[Entries taken from a collection]
[Start of section]
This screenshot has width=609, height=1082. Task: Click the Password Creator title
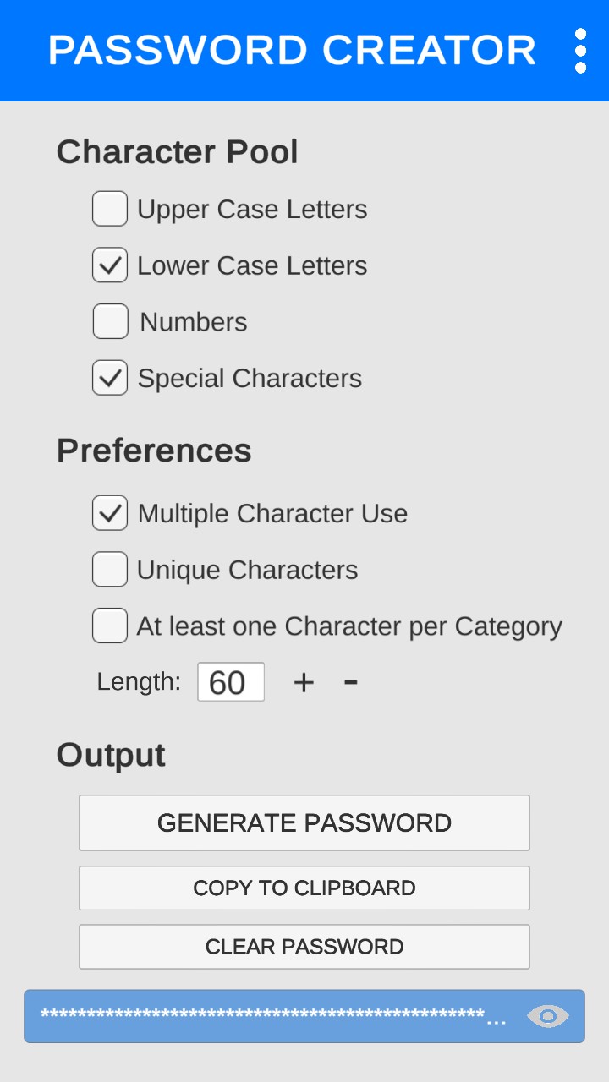click(x=292, y=51)
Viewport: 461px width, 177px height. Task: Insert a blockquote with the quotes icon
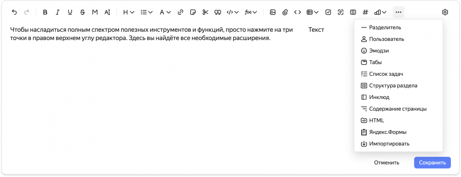(217, 12)
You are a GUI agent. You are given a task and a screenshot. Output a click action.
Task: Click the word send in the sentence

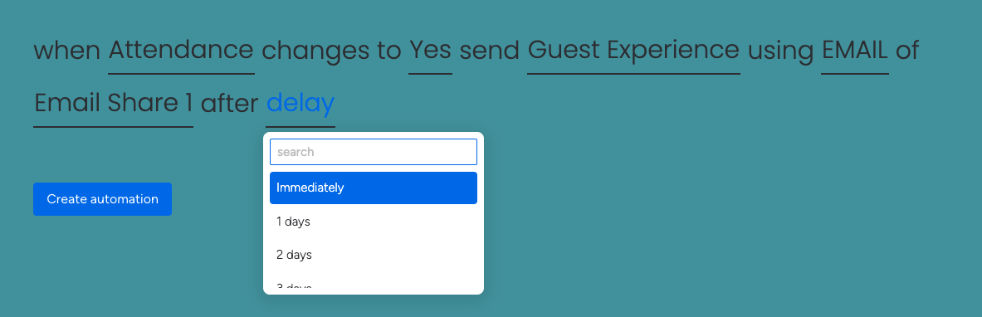coord(490,50)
[End of section]
Exercise: The answer must match the entries above line for line, with the pictures dropped.

Exercise answer:
This screenshot has width=609, height=1082. Task: Click the Password Creator title
click(x=292, y=51)
Viewport: 461px width, 177px height. Task: Insert a blockquote with the quotes icon
(217, 12)
You are a GUI agent. You are given a task and a screenshot. Output a click action.
Task: Click the word send in the sentence

coord(490,50)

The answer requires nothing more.